There Be Dragons is particularly frustrating because the Spanish Civil War is so seldom dealt with in any depth by films. Guillermo Del Toro’s magical duo, Pan’s Labyrinth andThe Devil’s Backbone, and Ken Loach’s Land and Freedom come to mind. Yet this is still fertile ground for a filmmaker anxious to explore issues of morality in war, forgiveness, matters of conscience and families riven by civil strife.
All of which Joffé has in his crosshairs here but misses these targets by a mile. Two familiar storytelling techniques are featured in his script: those of intertwined stories covering many years and a grown child digging into a parent’s past only to discover hidden skeletons.

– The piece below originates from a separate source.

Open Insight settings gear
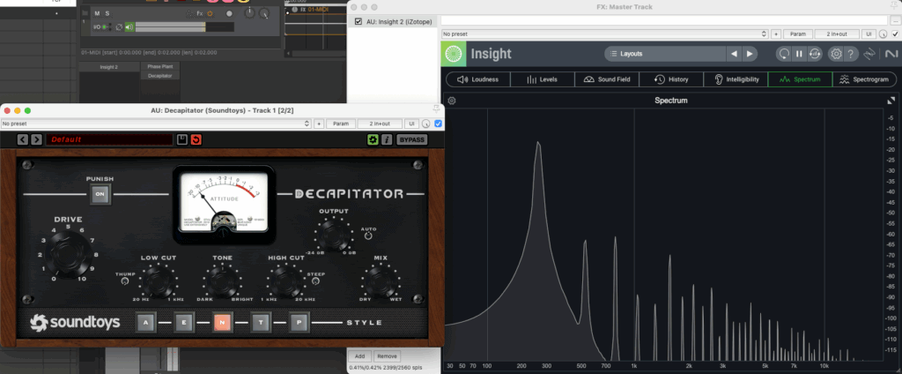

In this instance, however, one of those characters became a real-life saint.
Spanish-born, London-based journalist Robert Torres (Dougray Scott) is asked by his publisher to write a book about canonized priest Josemaria Escriva, the founder of the controversial Catholic organization known as Opus Dei. Then Robert suddenly finds out his estranged father, Manolo (Wes Bentley), was a childhood friend of Escriva (Charlie Cox). Born in the same town, they even attended the same seminary together!
Manolo, who is dying, refuses to see his son when he comes to Madrid. Nevertheless, he begins to dictate his “memoirs” into an old tape recorder, which sends the movie into flashbacks from 1911 through the Spanish Civil War (1936-1939), where the country tore itself apart in a proxy war between European left- and right-wing forces in a run-up to World War II.
The film’s problems lie in these flashbacks. Although the best of friends in a tiny Spanish town as little boys, the two drift apart mostly due to class differences between Escriva’s poor family and Manolo’s rich, factory-owning (and therefore fascist) family. They even give each other bloody noses at the seminary.
Escriva’s life path heads directly to sainthood while the fictional Manolo is from early adulthood not just a sinner but a steaming pile of … well, you know how fascists get portrayed in movies.
Joffé never comes to terms with why his two protagonists take such divergent paths.
Good seed, bad seed? Good father, bad father? One poor, one rich? Who knows? The memoirs — which show things Manolo could never have known or experienced — skip over the formative years in the rush to get to the war without even a superficial examination of what makes these two tick.
During the war, Manolo falls madly in love with a Hungarian revolutionary Ildiko (Olga Kurylenko). But his story plays like a perverse version of Hemingway’s For Whom the Bell Tolls since Manolo all along is a fascist spy with the republican guerrillas and Ildiko saves her love for their courageous leader, Oriol (Rodrigo Santoro).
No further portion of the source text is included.